No que toca aos direitos fundamentais, logo no caput do art. 5º da Constituição Federal, estão dispostos os direitos à liberdade, à igualdade, entre outros, os quais têm caráter individual, abarcando, porém, qualquer pessoa, independentemente da sua natureza, sexo, etnia, credo, raça etc.

Fazendo menção a uma passagem de Cecília Meireles (1977) na obra Romanceiro da Inconfidência, a liberdade, essa palavra que o sonho humano alimenta que não há ninguém que explique e ninguém que não entenda.

É bem verdade, a liberdade, segundo Alexy (2008), fazendo uso dos dizeres de Aldous Huxley, é um nome maravilhoso e é por isso que ficamos tão ansiosos para fazermos uso dele.

Apesar de merecer outros apontamentos, o que será feito em textos futuros, o direito à liberdade, no que tange a Constituição brasileira contemporânea, é muito bem desenvolvida por George Marmelstein do seguinte modo:

“A ideia que inspira a proteção da autonomia privada é a de que o Estado deve tratar as pessoas sob o seu domínio como agentes responsáveis e capazes de tomar por si próprios as decisões que lhe dizem respeito. Assim, por exemplo, cabe a cada indivíduo decidir por si mesmo que lugares deseja frequentar, em qual religião deve acreditar, com quais pessoas queria se unir ou se associar, qual a profissão que deseja seguir, quais os livros que pretende ler e assim por diante. Daí os diversos direitos de liberdade: de locomoção, de religião, de associação e reunião, de profissão, de expressão etc. Logo, o valor da autonomia de escolha é inestimável, já que inúmeros direitos fundamentais decorrem diretamente deste princípio. […] A constituição brasileira, ao longo do art. 5º, positivou inúmeros direitos de liberdade. Confira-se” (MARMELSTEIN, 2009, p. 97).

Ademais, por direito à igualdade (isonomia), entende-se que todos são iguais perante a lei, sem distinção de qualquer natureza.

Esse direito é conceituado como tratar igualmente os iguais e desigualmente os desiguais na medida em que eles se desigualam.
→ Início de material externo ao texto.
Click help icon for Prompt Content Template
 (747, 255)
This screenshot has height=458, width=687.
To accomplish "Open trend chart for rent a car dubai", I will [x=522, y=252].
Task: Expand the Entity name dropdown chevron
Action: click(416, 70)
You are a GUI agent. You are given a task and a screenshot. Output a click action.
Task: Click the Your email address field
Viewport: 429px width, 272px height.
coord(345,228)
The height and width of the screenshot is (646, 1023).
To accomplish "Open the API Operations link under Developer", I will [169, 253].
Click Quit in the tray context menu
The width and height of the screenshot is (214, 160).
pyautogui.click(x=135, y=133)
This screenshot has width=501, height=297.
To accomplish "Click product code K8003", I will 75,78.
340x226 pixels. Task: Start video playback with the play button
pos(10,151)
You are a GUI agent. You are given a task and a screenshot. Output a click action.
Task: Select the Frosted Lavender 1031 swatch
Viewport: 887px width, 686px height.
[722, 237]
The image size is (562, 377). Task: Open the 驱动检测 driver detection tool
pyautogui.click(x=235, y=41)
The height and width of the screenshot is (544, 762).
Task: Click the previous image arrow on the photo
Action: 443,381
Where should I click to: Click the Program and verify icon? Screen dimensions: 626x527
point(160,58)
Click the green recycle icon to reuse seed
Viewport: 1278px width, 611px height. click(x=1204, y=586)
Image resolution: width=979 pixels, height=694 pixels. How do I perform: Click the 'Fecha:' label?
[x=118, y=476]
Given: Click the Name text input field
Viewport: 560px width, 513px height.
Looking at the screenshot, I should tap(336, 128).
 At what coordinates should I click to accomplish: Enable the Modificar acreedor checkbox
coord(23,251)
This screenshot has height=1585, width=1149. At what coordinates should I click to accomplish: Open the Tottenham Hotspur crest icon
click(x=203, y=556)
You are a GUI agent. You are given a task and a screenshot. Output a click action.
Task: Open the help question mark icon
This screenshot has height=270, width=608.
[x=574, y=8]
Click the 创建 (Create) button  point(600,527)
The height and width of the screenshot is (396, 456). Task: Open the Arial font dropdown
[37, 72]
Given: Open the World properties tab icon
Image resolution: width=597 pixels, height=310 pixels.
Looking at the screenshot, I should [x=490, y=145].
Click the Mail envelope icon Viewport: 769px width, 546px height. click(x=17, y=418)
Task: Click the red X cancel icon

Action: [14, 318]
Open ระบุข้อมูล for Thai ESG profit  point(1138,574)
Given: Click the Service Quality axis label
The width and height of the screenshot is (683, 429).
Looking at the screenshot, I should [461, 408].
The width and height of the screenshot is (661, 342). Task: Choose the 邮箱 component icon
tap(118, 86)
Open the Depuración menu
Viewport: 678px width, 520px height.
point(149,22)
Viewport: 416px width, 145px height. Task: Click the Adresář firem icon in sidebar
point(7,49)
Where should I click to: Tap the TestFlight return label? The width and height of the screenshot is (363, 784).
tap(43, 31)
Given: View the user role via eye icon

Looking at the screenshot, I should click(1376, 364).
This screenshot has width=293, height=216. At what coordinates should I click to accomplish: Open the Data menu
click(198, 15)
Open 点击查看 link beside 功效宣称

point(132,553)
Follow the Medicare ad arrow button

Reivindica a definição, portanto, o estabelecimento da distinção existente entre igualdade formal e a igualdade material, também nomeada como substancial.

Igualdade formal é a igualdade na lei, ou seja, a igualdade reconhecida normativa, abstrata e genericamente na norma jurídica, logo, num estatuto de direito positivo.

Quando se fala em igualdade material deve-se pensar em igualdade no mundo dos fatos.

Assim, além da igualdade formal (na lei), deve-se buscar uma igualdade no “mundo real”, concreto, em que os fatos da vida ocorrem, donde se reivindica, por vezes, desigualar alguém, para que este alguém se torne igual.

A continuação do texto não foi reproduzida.